Try it :: Using the entries that follow, collect the lines where the word "target" appears.
━━ Records to process
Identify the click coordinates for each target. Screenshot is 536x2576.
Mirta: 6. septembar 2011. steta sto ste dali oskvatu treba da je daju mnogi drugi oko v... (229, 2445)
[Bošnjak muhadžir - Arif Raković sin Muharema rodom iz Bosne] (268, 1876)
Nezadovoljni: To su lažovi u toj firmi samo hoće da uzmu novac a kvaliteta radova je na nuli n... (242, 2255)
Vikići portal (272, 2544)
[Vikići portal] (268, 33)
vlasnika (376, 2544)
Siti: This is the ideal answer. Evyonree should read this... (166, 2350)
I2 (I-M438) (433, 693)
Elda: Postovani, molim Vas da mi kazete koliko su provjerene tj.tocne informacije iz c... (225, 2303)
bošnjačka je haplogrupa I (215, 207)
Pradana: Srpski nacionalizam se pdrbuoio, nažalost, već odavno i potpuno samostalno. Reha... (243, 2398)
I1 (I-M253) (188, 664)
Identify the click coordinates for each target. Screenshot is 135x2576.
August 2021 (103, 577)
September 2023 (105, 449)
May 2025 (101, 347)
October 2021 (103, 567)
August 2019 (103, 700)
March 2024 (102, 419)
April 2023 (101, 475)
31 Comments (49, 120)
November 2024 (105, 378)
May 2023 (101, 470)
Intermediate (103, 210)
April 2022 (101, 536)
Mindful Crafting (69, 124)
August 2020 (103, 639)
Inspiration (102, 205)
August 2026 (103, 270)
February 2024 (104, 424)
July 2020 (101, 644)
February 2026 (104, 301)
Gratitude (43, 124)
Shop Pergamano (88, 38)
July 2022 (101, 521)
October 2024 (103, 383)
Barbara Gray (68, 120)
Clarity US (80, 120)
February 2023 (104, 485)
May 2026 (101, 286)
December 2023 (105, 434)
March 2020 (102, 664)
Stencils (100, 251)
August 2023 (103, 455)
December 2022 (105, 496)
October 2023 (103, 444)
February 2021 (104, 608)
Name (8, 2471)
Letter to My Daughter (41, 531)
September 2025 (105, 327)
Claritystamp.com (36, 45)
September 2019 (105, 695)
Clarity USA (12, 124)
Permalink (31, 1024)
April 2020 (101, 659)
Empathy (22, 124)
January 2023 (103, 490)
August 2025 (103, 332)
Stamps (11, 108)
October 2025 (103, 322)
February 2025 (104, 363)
━━━━
Expected output ::
Identify the click coordinates for each target. Screenshot is 536x2576.
Identify the click coordinates for each target. Screenshot is 135x2576.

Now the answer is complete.